Content starts
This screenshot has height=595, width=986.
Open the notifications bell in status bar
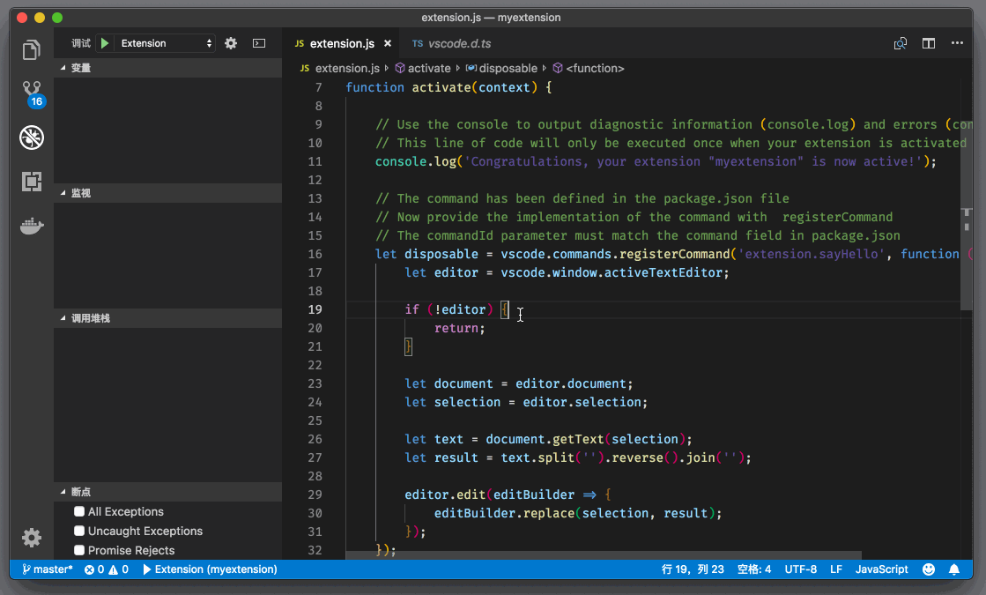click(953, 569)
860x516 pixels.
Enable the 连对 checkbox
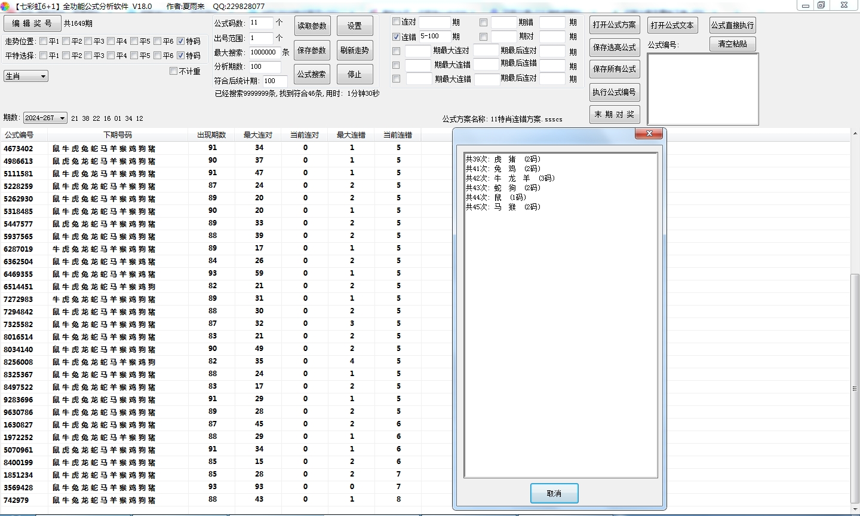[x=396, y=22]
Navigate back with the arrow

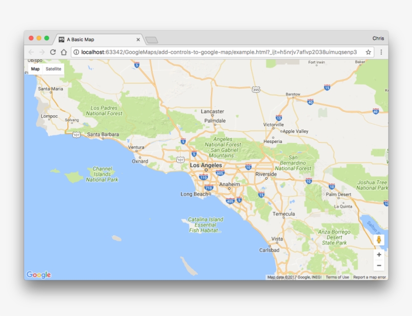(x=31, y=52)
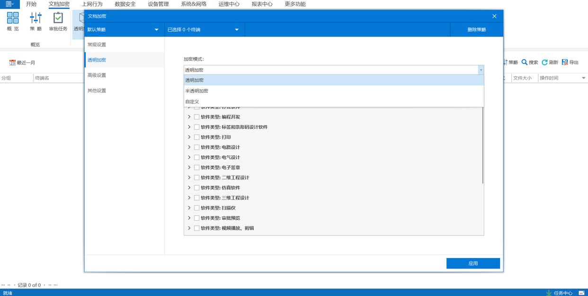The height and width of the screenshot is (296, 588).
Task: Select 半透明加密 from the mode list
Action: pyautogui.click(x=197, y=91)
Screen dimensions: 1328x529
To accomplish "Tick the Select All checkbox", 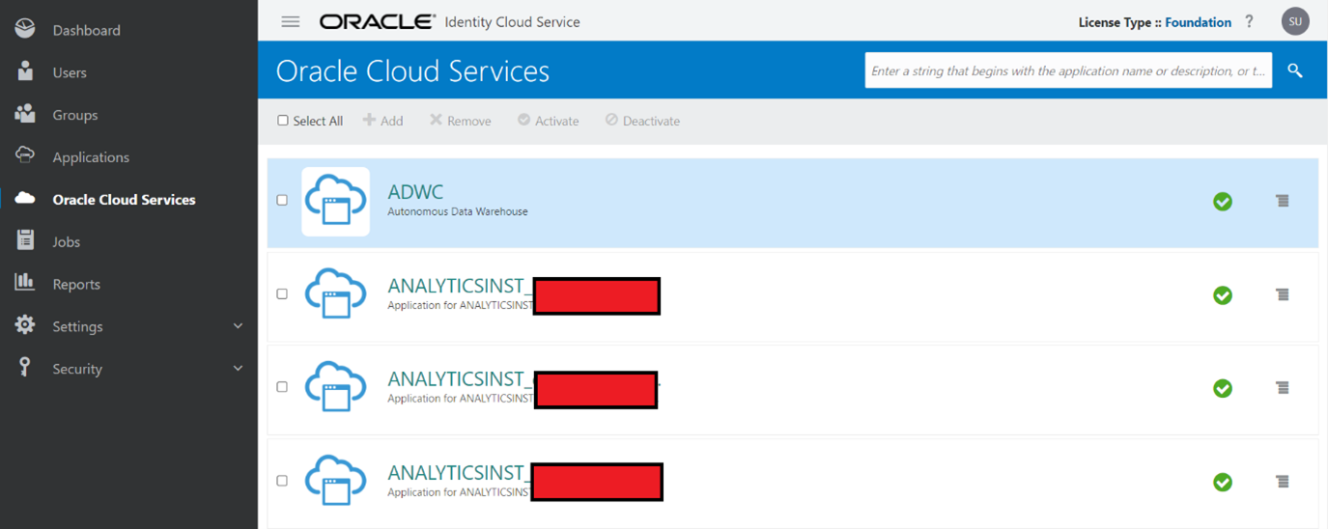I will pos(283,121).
Content ends
● Directions for this task:
Look at the listing and set down only the lines from its start through the line with "Screen dimensions: 1328x529", word for word and without pictures.

● Task response:
This screenshot has height=595, width=986.
Open the notifications bell in status bar
click(953, 569)
860x516 pixels.
Enable the 连对 checkbox
[x=396, y=22]
Navigate back with the arrow

(x=31, y=52)
The height and width of the screenshot is (296, 588).
Task: Select 半透明加密 from the mode list
Action: pyautogui.click(x=197, y=91)
Screen dimensions: 1328x529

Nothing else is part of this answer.